The single question to be resolved is this: In the instant hospitalization and disability policies, is the burden of proving the date of origin of the sickness or disease on the insured or on the company? If the burden is on the company, the directed verdict was not in error for the company did not attempt to sustain the burden of such a defense. If the burden is on the insured, it was error to direct a verdict for her, and the new trial was properly ordered.

After carefully examining both policies, we conclude that the provisions relating to pre-existing sickness should be interpreted as exclusions or exceptions to the policies,[2] by reason of the language in the applications for insurance. We are not bound by the conclusions of law of the lower court that these were conditions precedent, but may draw our own inferences and reach our own conclusions. Williams v. H.E. Stoudt & Son, Inc., 404 Pa. 377, 379, 172 A. 2d 278, 279 (1961).

The lower court failed to consider closely the language contained in the two applications for insurance which were attached and specifically made part of the policies. The applicable portions state: "Do you hereby apply to the World Mutual Health and Accident Ins. Co. of Penna. for a policy based on the understanding that the policy applied for does not cover conditions originating prior to the date of insurance . . ." .
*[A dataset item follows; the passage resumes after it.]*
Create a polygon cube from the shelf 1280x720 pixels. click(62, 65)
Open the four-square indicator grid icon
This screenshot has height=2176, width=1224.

It is clear to us that this language is written as a specific exception or exclusion to the policy. Compare the exclusions and exceptions in the insurance policies *410 in the following cases: Weissman v. Prashker, 405 Pa. 226, 232, 175 A. 2d 63, 67 (1961); Rosner v. Zurich Insurance Company, 197 Pa. Superior Ct. 90, 93, 177 A. 2d 30, 32 (1962); Wzontek v. Zurich Insurance Company, 418 Pa. 30, 32, 208 A. 2d 861, 863 (1965).

To further demonstrate that these provisions were exceptions, we need but compare them with the language of the formal "Exceptions" in the instant policies which do not relate to pre-existing sickness. These "Exceptions" similarly state that "The insurance under this policy shall not cover . . ."

Even though the provisions relied on by the lower court and the company may be interpreted as conditions precedent, an ambiguity is certainly created by the exclusion language contained in the applications which were "made a part" of the policies.[3] An application is an integral part of a policy, and the questions and answers contained therein are material to the risks which both the company and the insured assume. Cf. Orr v. Union Fidelity Life Insurance Company, 202 Pa. Superior Ct. 553, 556, 198 A. 2d 431, 432 (1964). The law is well established that an insurance policy is to be construed most strongly against the insurer who has prepared it. If reasonably susceptible to two interpretations, it is to be construed in favor of the insured in order not to defeat, without plain necessity, the claims to indemnity which it was the insured's object to obtain. Blue Anchor Overall Co. v. Pennsylvania Lumbermens Mutual Insurance Company, 385 Pa. 394, 397, 123 A. 2d 413, 415 (1956); Burns v. Employers' Liability Assurance Corporation, Limited, 205 Pa. Superior Ct. 389, 394, 209 A. 2d 27, 30 (1965). This rule is especially applicable in the instant case, since the *411 language of exclusion was contained in the question in which the company attempted to ascertain whether the insured fully understood the limits of the insurance coverage for which she was applying.

We conclude, therefore, that the lower court incorrectly granted a new trial on the mistaken belief that the insured had the burden of proving that her sickness commenced after the effective date of the policies.

The order awarding a new trial is reversed, and the record is remanded for entry of judgment in accordance with the verdict rendered.

NOTES

[1] The company also alleged fraud in its pleadings. It conceded on appeal, however, that it had not met the burden of proving such fraud. Accordingly, this allegation need not be discussed by us.

[2] Accordingly, we do not reach the more difficult issue which has been raised by the insured on appeal.

[3] The policies also stated: "This policy, including the endorsements and the attached papers, if any, constitutes the entire contract of insurance." (Emphasis added.)